With an FPGA ‘smart nic’ what happens is that data enters the FPGA via the network interface and the FPGA processes the data, doing all of its magic before sending the processed data to an application (or applications) running either on other parts of the FPGA or on the host. The data can be sent by using the standard means of the TCP/IP stack, or it can be skipped by using kernel-bypass which sends the data directly to the application over the PCIe bus. (see OpenOnload https://github.com/Xilinx-CNS/onload)
What board/hardware should you buy? There are many options, each with its own set of pros and cons. All solutions vary by price, performance, ease of use and programmability. By programmability I mean the amount of time and ease that it will take you – a regular developer with some VHDL/Verilog experience to code something useful up and to get it running. This is, of course the most important variable to look at and is the focus of this website – time to market.
The Xilinx Alveo Family of boards are the best solution right now (in my opinion of course). They range in price from just under $3,000 USD for the cheapest board – the Alveo U50 – to over $7,000 USD for a high-end Alveo U280. You have to make the trade-off between cost and amount of memory.
These boards have a lot of memory, very fast network connections and pretty large FPGAs. They also come with the support of Xilinx (www.xilinx.com) and work with Vitis (see https://www.xilinx.com/products/design-tools/vitis/vitis-platform.html), which is a High-Level Synthesis tool, which basically means you can write your code using a variant of C++ that gets converted into FPGA code. This is good if you want to get up and running quickly, however there is a huge disadvantage to this approach. The disadvantage is that you are writing code with the mindset for a processor, not with the FPGA mindset. This makes it hard to interface with existing FPGA IP. With the LabVIEW approach, you are in an ‘FPGA mindset’ and the code is much simpler to develop, and is what I advocate for. Not to mention that you can write your code using LabVIEW, make sure your concept works, and then re-write parts of it using Verilog/VHDL to make it ‘faster’. But I think once it is up and running, you won’t have to/need to.

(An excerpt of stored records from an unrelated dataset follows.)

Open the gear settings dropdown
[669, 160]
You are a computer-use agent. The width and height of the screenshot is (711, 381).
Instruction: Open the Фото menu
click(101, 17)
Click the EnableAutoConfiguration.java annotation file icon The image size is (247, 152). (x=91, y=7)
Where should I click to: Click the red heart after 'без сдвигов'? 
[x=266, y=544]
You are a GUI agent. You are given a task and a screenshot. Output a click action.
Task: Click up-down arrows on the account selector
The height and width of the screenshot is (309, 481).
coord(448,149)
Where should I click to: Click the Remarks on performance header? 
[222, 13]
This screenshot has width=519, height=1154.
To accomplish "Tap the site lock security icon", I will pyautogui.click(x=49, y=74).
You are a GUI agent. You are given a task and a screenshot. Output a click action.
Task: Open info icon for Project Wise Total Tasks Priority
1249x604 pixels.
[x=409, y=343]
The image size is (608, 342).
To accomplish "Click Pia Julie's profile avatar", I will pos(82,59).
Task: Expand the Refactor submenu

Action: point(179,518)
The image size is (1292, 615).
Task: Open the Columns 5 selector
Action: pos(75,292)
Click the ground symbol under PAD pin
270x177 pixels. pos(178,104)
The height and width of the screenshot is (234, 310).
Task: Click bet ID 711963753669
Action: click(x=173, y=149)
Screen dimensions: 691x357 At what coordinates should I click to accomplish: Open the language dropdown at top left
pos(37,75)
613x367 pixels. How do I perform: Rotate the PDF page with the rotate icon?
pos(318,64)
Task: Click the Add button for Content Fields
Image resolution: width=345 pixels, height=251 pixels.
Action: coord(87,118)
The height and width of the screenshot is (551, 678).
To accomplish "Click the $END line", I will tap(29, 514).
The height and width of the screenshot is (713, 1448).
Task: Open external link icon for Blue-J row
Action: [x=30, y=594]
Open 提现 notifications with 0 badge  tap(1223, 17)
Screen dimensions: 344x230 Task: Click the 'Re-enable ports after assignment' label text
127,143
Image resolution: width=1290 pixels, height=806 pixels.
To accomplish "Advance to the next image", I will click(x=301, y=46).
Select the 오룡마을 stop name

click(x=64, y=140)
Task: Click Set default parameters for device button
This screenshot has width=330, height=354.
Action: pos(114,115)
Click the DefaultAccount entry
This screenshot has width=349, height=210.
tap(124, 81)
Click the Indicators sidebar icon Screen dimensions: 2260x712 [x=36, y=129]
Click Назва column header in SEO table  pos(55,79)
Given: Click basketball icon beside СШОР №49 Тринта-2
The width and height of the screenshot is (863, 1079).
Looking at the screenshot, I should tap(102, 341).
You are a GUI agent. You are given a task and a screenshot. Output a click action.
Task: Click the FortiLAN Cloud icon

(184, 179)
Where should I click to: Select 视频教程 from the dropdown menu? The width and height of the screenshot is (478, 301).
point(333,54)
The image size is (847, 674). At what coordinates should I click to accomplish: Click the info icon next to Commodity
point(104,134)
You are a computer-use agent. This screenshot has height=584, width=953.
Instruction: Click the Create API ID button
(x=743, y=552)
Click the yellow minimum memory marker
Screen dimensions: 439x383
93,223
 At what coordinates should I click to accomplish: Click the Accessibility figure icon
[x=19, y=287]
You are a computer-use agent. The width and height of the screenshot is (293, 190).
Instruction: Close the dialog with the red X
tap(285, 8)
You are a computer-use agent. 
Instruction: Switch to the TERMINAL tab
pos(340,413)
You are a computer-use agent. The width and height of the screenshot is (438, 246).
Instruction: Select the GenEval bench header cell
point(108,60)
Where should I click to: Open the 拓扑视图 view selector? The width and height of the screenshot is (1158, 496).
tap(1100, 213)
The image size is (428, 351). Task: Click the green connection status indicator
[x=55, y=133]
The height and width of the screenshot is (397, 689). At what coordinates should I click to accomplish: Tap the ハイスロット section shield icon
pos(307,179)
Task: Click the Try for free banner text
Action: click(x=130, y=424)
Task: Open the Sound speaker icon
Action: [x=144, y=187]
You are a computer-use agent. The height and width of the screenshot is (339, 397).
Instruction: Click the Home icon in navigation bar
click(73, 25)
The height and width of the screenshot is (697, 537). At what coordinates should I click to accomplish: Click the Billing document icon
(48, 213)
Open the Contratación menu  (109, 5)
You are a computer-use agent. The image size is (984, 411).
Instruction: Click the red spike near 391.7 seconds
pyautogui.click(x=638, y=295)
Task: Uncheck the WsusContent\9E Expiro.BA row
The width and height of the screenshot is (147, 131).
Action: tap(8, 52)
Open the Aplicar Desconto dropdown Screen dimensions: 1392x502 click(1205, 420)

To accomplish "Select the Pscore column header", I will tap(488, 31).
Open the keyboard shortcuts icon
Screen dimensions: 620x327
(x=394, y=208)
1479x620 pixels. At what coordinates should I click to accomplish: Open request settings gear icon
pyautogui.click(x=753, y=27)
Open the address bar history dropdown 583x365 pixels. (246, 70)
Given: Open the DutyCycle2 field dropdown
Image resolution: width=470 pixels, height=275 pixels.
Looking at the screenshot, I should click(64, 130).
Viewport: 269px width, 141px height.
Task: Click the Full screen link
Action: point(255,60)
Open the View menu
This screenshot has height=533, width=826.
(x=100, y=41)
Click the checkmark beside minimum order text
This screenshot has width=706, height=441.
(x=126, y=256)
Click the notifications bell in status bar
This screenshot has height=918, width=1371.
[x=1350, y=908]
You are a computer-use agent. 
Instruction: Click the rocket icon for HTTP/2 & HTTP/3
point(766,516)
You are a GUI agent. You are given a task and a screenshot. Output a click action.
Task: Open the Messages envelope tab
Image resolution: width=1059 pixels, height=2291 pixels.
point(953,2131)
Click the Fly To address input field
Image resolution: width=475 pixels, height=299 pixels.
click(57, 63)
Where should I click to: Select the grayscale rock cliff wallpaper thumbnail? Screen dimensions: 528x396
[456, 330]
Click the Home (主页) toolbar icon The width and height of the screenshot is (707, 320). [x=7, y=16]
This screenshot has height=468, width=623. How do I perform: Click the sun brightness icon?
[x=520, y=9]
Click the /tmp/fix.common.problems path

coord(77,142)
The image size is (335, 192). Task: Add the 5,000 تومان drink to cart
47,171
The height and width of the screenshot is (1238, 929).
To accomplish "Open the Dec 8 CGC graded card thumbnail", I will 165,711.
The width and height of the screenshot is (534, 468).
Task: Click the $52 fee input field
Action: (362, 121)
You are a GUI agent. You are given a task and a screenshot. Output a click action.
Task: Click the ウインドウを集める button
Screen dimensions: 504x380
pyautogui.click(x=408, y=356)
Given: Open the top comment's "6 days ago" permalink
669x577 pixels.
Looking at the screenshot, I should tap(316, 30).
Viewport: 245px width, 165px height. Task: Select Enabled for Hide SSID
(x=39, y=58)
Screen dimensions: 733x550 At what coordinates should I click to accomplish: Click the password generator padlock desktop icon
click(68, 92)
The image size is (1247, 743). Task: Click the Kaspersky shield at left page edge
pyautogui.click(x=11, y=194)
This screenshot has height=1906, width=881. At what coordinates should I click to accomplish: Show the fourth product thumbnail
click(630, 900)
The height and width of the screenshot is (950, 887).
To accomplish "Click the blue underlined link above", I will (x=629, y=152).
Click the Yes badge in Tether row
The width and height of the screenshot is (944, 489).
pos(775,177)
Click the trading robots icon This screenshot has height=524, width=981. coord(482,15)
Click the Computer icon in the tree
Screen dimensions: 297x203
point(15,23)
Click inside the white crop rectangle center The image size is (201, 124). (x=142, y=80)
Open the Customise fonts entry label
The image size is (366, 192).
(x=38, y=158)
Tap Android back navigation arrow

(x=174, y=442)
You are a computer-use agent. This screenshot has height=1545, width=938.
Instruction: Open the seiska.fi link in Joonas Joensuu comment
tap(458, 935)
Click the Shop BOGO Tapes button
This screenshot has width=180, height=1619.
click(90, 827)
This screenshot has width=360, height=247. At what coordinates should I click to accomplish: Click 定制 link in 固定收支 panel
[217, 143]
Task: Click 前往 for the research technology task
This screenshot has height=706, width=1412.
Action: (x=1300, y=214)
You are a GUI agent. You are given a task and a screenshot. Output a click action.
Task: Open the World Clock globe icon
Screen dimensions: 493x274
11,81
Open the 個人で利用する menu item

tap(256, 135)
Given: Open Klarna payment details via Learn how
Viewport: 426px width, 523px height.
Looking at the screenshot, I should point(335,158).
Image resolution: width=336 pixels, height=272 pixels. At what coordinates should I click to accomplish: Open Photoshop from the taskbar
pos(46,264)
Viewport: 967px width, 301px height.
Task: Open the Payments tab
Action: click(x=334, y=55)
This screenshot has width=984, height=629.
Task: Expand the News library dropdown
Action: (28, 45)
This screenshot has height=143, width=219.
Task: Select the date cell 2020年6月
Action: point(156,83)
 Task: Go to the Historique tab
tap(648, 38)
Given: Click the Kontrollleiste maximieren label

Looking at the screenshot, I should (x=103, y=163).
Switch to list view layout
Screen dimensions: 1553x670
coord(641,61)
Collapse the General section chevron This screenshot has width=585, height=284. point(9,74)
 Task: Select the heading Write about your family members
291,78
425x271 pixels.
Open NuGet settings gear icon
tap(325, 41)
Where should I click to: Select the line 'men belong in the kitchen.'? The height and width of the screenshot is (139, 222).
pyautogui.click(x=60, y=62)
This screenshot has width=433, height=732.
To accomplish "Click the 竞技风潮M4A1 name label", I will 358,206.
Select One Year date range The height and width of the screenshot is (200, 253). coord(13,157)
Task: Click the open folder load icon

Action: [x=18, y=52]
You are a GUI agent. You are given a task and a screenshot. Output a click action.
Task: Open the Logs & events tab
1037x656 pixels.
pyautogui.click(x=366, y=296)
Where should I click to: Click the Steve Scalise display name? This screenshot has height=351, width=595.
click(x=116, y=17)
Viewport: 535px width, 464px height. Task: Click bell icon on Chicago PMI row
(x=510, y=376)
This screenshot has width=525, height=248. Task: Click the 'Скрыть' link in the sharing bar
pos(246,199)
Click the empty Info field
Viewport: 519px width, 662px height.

A nice way to think about LabVIEW FPGA is this – take this open source TCP/IP FPGA core from opencores.org – https://opencores.org/projects/tcp_ip_core_w_dhcp – go through all the files in this project, figure out all the connections and dependencies, then draw a bunch of diagrams and connect them. That is what LabVIEW is like. It is the “No HDL” solution for FPGA development.
What I Have
I purchased the Xilinx VC707 board for $5,250 USD because I was unsure if I could use the LabVIEW FPGA IP Export with the Alveo series board at the time. After learning more about the process, I believe this should be possible, however I have not tested this out yet, so do not quote me on it.
If you are looking to spend a lot less, but still want a board that connects to your PCIe bus and has an SFP Connector, you should look into buying the Xilinx Artx-7 AC701 Evaluation Kit. It will cost you $1,500, but the trade-off here will be the time you spend on figuring out the SFP connection if you want 10 Gigabit support, and you will be limited by a smaller FPGA, which at some point will matter.
Now do you like figuring out how to run something on a board just for the heck of it? Well.. then there are 3 boards I like for this, and I own one of each, they are:
- Artix-35T Arty FPGA Evaluation Kit for $129 USD
- Great board for hobbyists, but you will run out of space very quickly. An advantage of the Artix boards over the Zynqberry is that the Artix gives you direct access to the pins coming from the Ethernet chip/PHY. On the Zynqberry, you do not have direct access and will have to implement a ULPI interface to get access to the network interface. (TL;DR; get the bigger Artix board instead)
- Artix-100T Arty FPGA Evaluation Kit for $249 USD
- This version of the Arty board has a larger FPGA. If you want to have a MicroBlaze processor in your project, then get this board. If you want to just “Blink LEDs”, then stick to the cheaper version of this board.
- Zynqberry from Trenz Electronics for $135 USD.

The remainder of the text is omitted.